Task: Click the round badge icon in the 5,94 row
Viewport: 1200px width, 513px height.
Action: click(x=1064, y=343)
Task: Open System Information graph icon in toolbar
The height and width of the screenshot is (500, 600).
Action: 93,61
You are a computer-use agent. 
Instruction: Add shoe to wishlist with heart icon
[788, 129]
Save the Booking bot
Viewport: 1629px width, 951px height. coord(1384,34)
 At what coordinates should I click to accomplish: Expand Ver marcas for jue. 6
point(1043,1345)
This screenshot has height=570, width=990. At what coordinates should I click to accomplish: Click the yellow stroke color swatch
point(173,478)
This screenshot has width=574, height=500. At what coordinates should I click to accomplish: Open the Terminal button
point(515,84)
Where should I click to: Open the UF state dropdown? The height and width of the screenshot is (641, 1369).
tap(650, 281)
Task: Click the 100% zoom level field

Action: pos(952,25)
++++++++
What to produce: Rewrite the lines from the one containing "Task: Open System" through the end of the records, both included, changing "screenshot" to "screen capture" wherever it appears and keeping all other text intact.

Correct result:
Task: Open System Information graph icon in toolbar
The height and width of the screen capture is (500, 600).
Action: 93,61
You are a computer-use agent. 
Instruction: Add shoe to wishlist with heart icon
[788, 129]
Save the Booking bot
Viewport: 1629px width, 951px height. coord(1384,34)
 At what coordinates should I click to accomplish: Expand Ver marcas for jue. 6
point(1043,1345)
This screen capture has height=570, width=990. At what coordinates should I click to accomplish: Click the yellow stroke color swatch
point(173,478)
This screen capture has width=574, height=500. At what coordinates should I click to accomplish: Open the Terminal button
point(515,84)
Where should I click to: Open the UF state dropdown? The height and width of the screen capture is (641, 1369).
tap(650, 281)
Task: Click the 100% zoom level field

Action: pos(952,25)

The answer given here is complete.